Sukhdev Sandhu 

The Bag I’m In: Underground Music and Fashion in Britain 1960-1990 – review

Every style from teds to punks, new romantics to skinheads, can be found in Sam Knee’s glorious compendium of British youth movements
  
  

punk rockers london 1985
Bright young things: punk girls near Tower Bridge, London, circa 1985. Photograph: Alamy Photograph: Alamy

British music and fashion, when they come together and when they come together well, are almost always the creation of the lower classes. So argues Sam Knee in his introduction to The Bag I’m In, a glorious photographic compendium of styles and street cultures from the last half-century. “The seeds of the scenes originate in the generic state school system; secondary moderns, comprehensives and grammar schools.”

A lifelong mod, Knee has assembled archives from 36 scenes – from leather boys through to shoegaze and baggy at the end of the 1980s – that capture successive generations’ grace under fire.
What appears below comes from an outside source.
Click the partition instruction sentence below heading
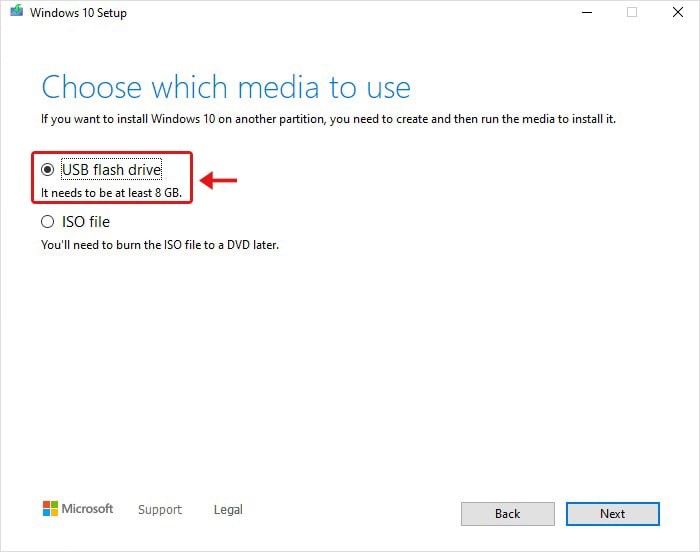This screenshot has height=552, width=700. pos(328,119)
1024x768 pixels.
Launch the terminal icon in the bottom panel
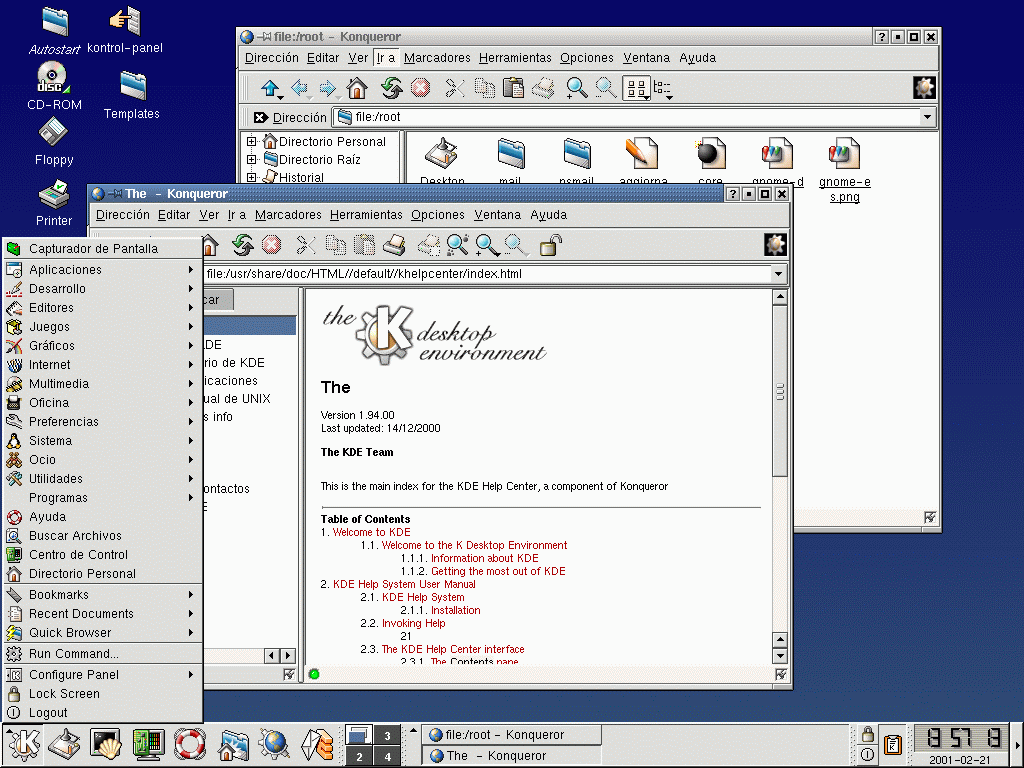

They’re all here: CND-supporting beatniks looking like mid-80s indie-pop musicians, northern soul kids with pre-ecstasy, chemically enhanced expressions on their faces, pretty much every sizable guitar-based scene before grunge hit the fan in the 1990s. Elements of pastiche and nostalgia are often present: whether it’s the ted revival of the late 60s, the mod and rockabilly revivals of the late 70s, or the new romantics’ fusion of glam and Bright Young Things dandyism, British street style has often been as smitten by the dazzle of the past as the shock of the new.

Under-documented scenes – among them greasers (sticking two fingers up to the photographer or wearing Nazi items), Oi! skinheads from the late 70s, as well as the enduringly and internationally popular anarcho-punk look of the mid-80s – are given their due.

Some of the individuals here moved from being scene-followers to scene-makers: there’s a shot of an impossibly youthful John Ritchie (AKA Sid Vicious) sporting a a Ziggy Stardust T-shirt; post-punk icon Vic Godard in mid-70s soulboy mode; Tracey Emin cutting a rug to Medway’s garage-band heroes the Milkshakes. But most of the people here are neither famous nor from big cities. Whether it’s Southend, Grantham, Hounslow or Yarmouth – it’s at the greasy-spoon caffs, on the park benches and street corners of places like these – that the spirit of invention and reinvention blazes as potently as on King’s Road.

These days, stalking the latest trends in street fashion and club wear is big business. Energy-thieving stylists, consultants and advertisers are ravenous for anything remotely idiosyncratic or innovative to commodify. Scenes themselves are quickly captured and disseminated on social media. Youngsters growing up in the age of the digital camera, mobile phone and the selfie are instinctive performers.

By contrast, the teenagers in Knee’s book seem like amateurs, happy innocents. The photographs he has collected don’t look like style-magazine spreads or picture postcards; some are creased, ripped, blurry, Ribena-stained – and, rather than pose-strikers, they tend to feature smiling girlfriends, mates squeezed into photo kiosks, couples in front of bus shelters. Some of them will be in their 70s now. Some will have passed away. It’s impossible not to be moved and enchanted by them all. By their dreams, by their craft and ingenuity, by their desire to look good regardless of how much money they had.